UPDF AI

A New Spatio-Temporal Neural Architecture with Bi-LSTM for Multimodal Emotion Recognition

S. Jothimani,S. N. Sangeethaa,K. Premalatha,R. Sathishkannan

2023 · DOI: 10.1109/ICCES57224.2023.10192713
International Conference on Communication and Electronics Systems · 6 Citations

Abstract

Emotional recognition uses implicit annotation to detect the user's emotional response to multimedia. This helps create efficient user-centric services. Researchers are increasingly using physiologically-based ways to convey emotions objectively. Traditional methods for addressing the problem of emotion recognition have mostly concentrated their efforts on the extraction of various sorts of manually-created characteristics.
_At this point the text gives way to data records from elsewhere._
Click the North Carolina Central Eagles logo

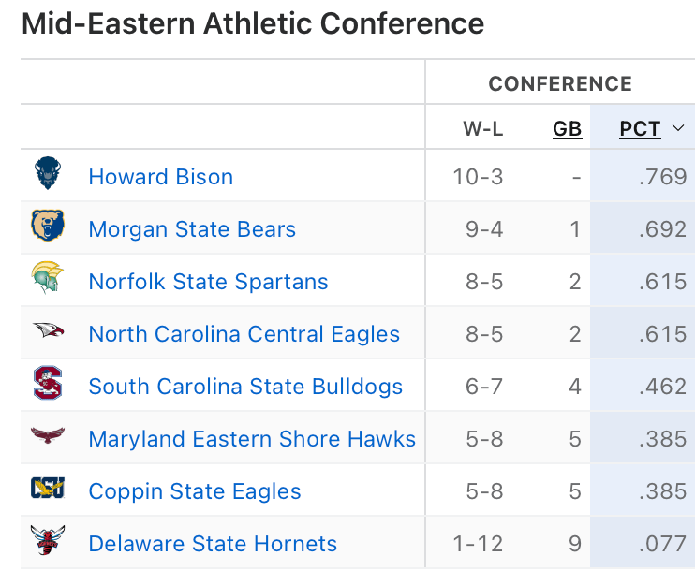coord(47,332)
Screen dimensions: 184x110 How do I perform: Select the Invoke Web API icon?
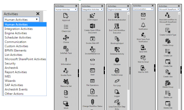[92, 39]
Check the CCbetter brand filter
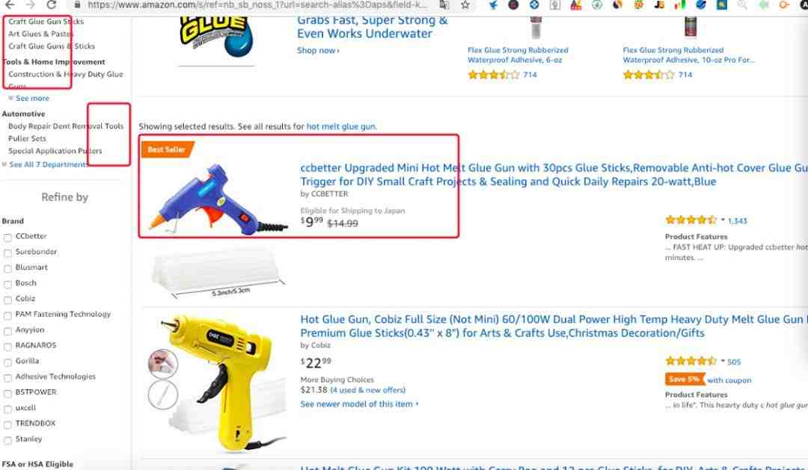Screen dimensions: 808x470 (7, 238)
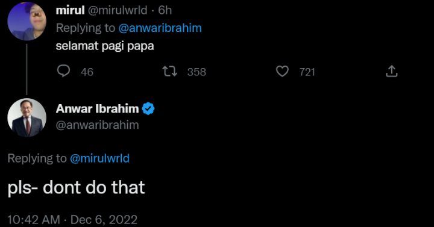Open mirul's profile picture
This screenshot has width=434, height=227.
coord(27,21)
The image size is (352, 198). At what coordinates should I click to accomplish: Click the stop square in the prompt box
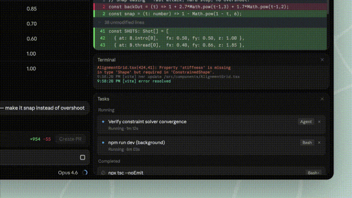pyautogui.click(x=83, y=157)
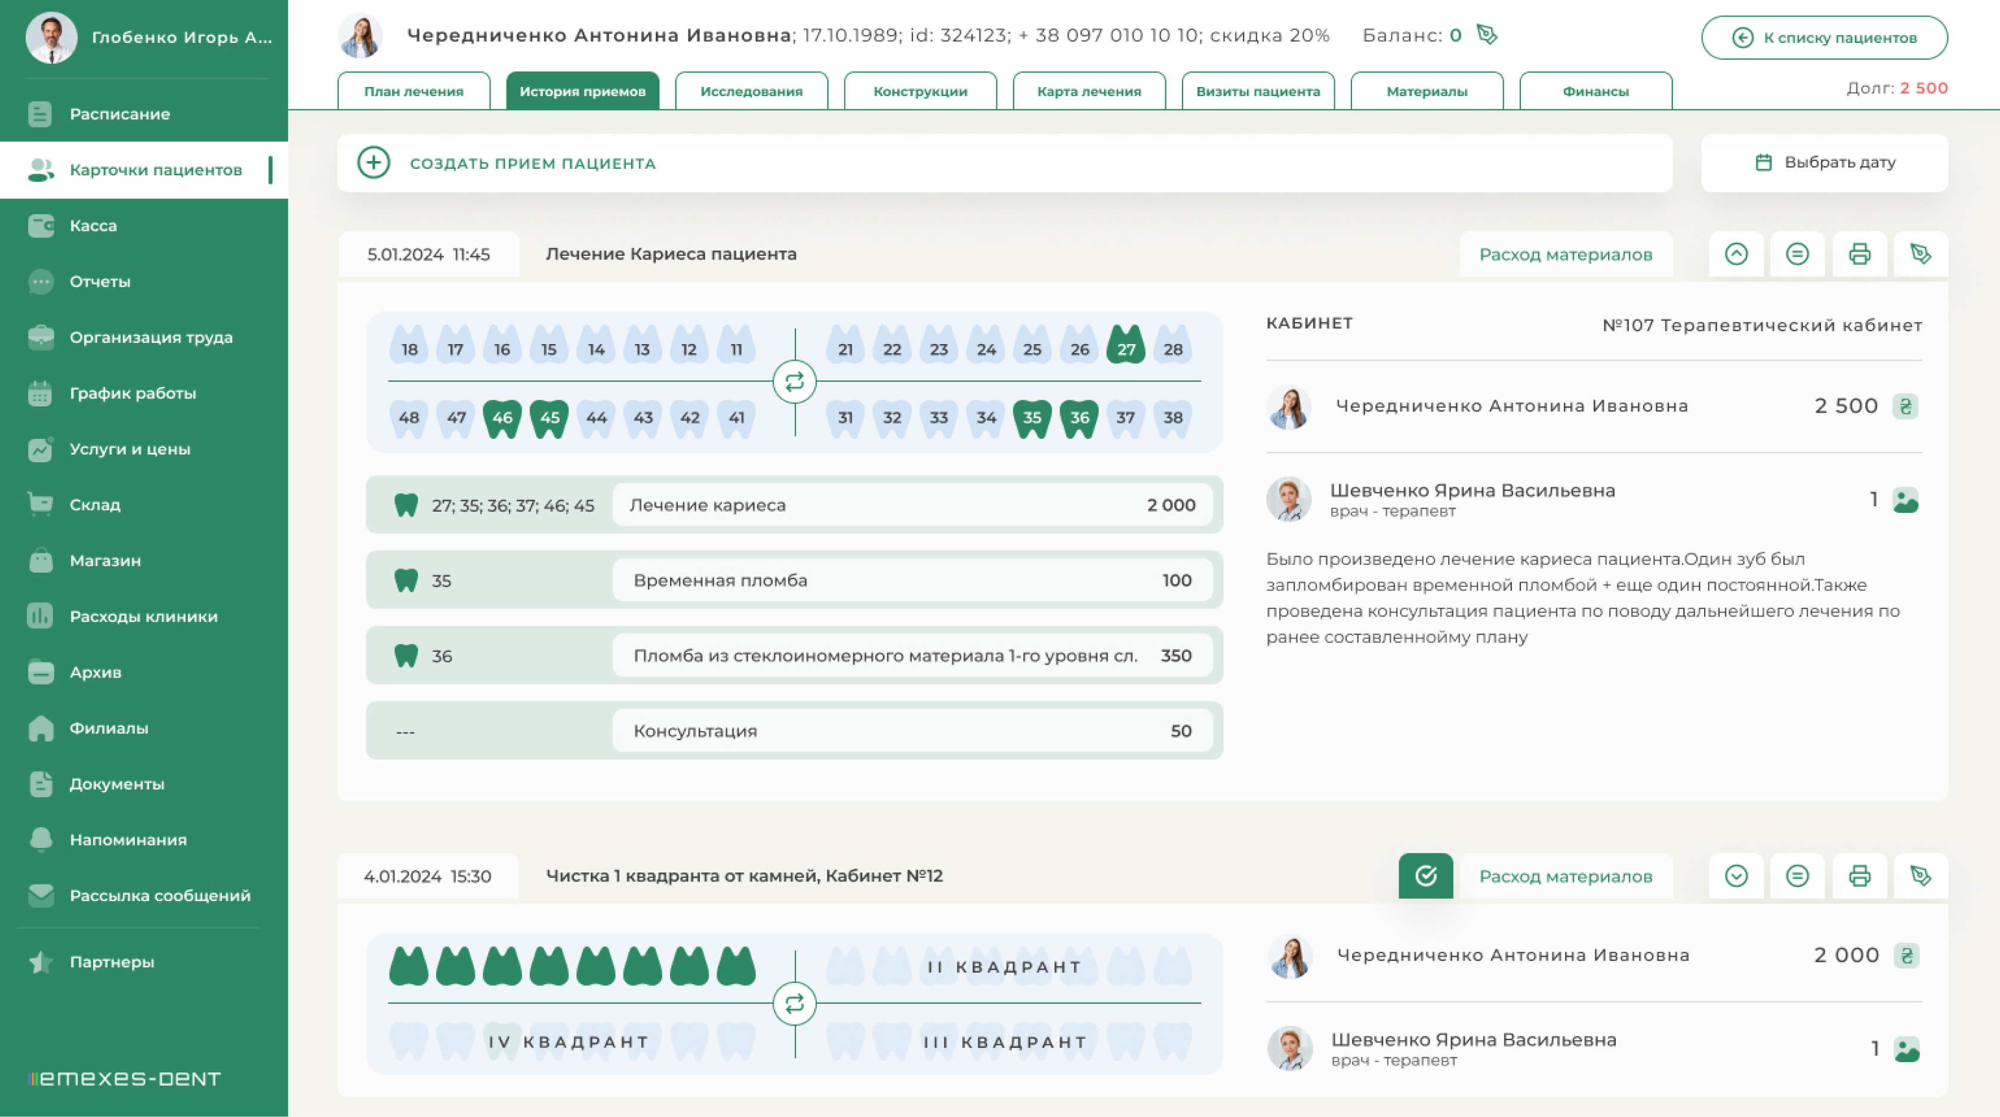Click the edit tag icon for 4.01.2024 appointment

(x=1920, y=876)
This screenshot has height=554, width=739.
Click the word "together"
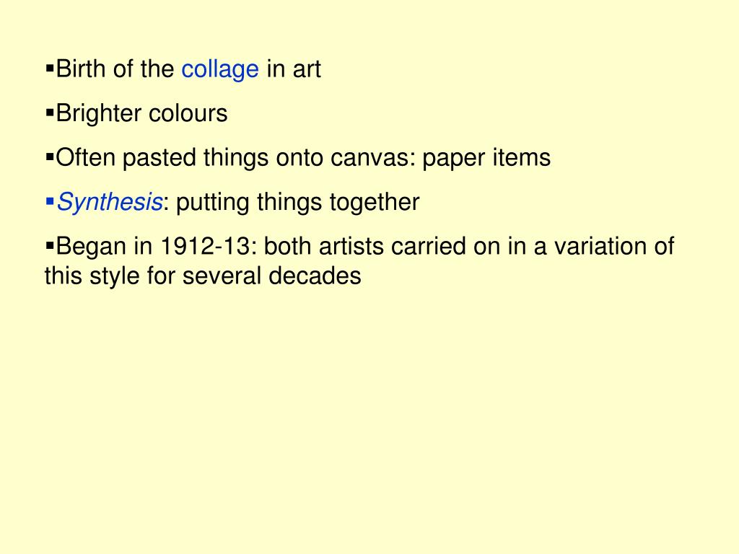tap(375, 203)
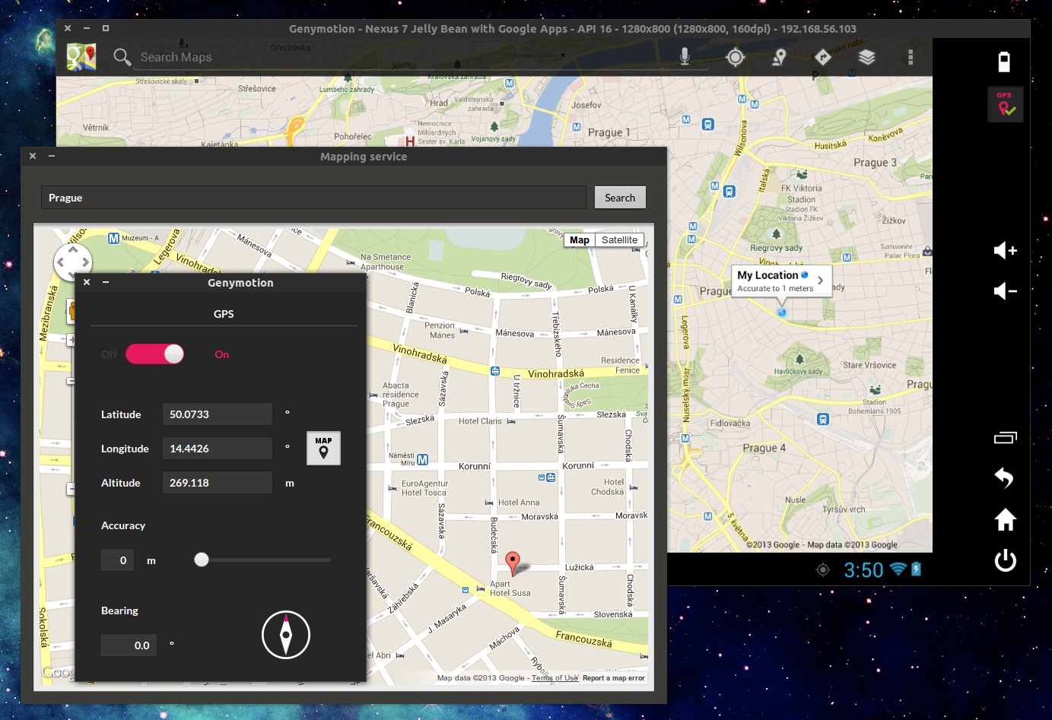Click the Android home button
This screenshot has height=720, width=1052.
tap(1005, 519)
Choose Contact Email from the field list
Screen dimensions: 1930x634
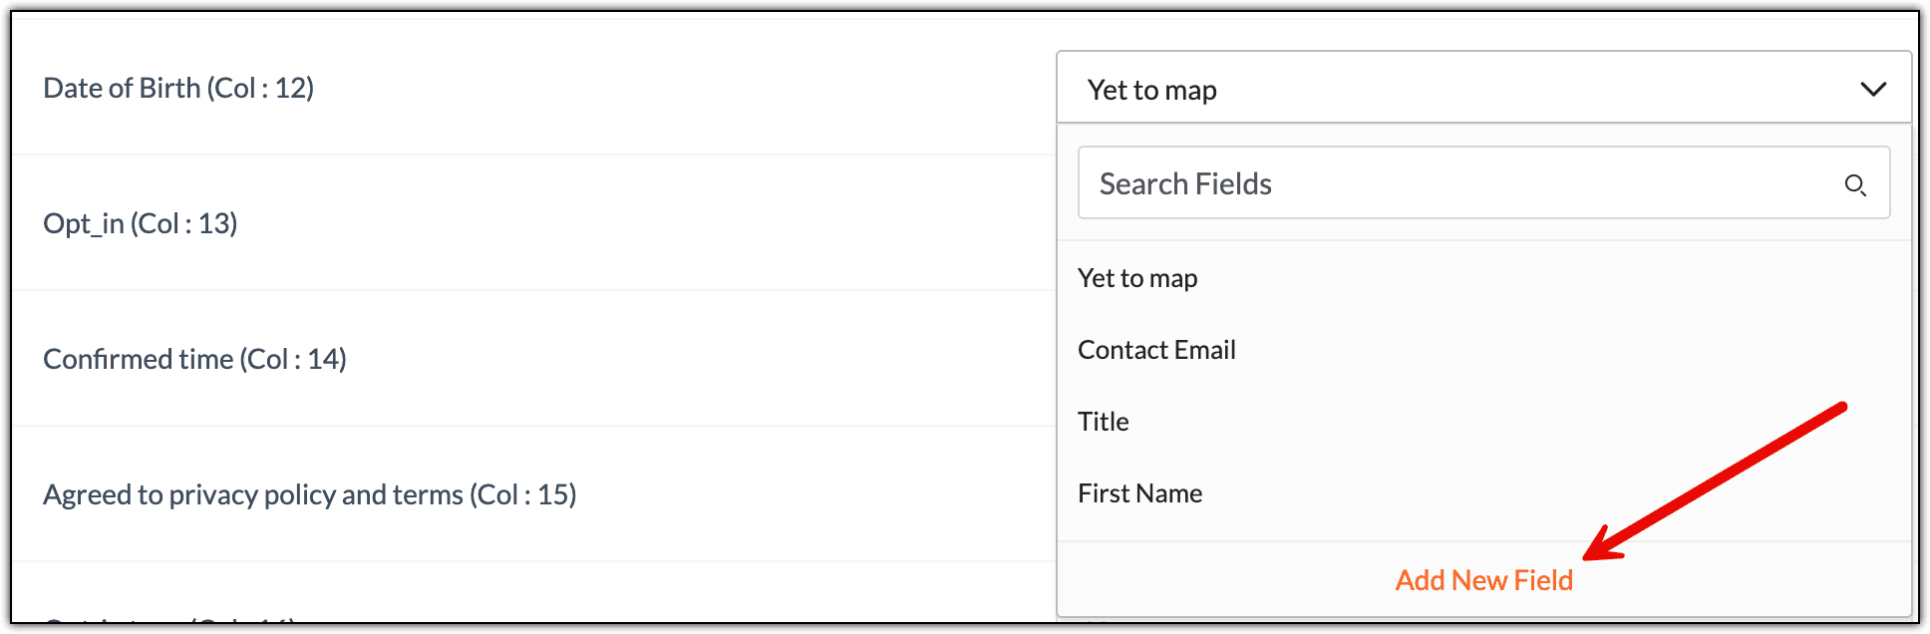pyautogui.click(x=1156, y=350)
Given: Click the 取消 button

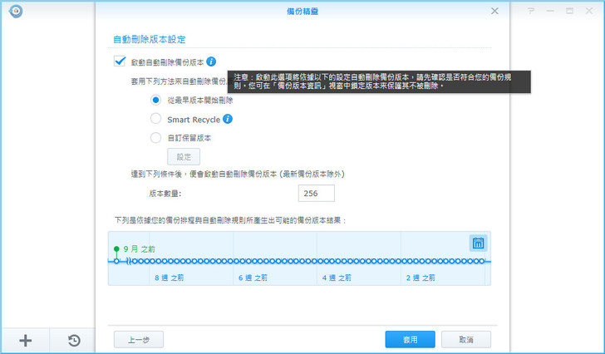Looking at the screenshot, I should click(x=465, y=339).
Nevertheless, features that are hand-crafted always require domain expertise for the individual job, and the process of building the appropriate features may take more time. As a result, determining the physiologically based temporal feature representation that is the most useful for emotion identification has become the primary focus of the majority of recent research. A variety of different applications require emotional identification in conversations as a first step. These applications include opinion mining over chat history, threads on social media, debates, argumentation mining, and interpreting customer feedback in live discussions, amongst others. Currently, systems do not adapt to the various individuals in a debate by considering each comment as if it were made by a distinct individual. Integrating information from multiple modalities requires careful selection and fusion of relevant features. This can be a complex task, as different modalities may have different temporal and spatial characteristics, and may provide redundant or conflicting information. This study's objective is to describe a unique strategy based on deep learning, Convolutional Neural Networks, and Bidirectional Long Short-Term Memory that keeps track of the independent party systems across a whole conversation in order to identify emotional responses using the data gathered from such provinces. For two separate datasets RAVDESS and SAVEE, our model achieves much better results 100% than the current state-of-the-art solution.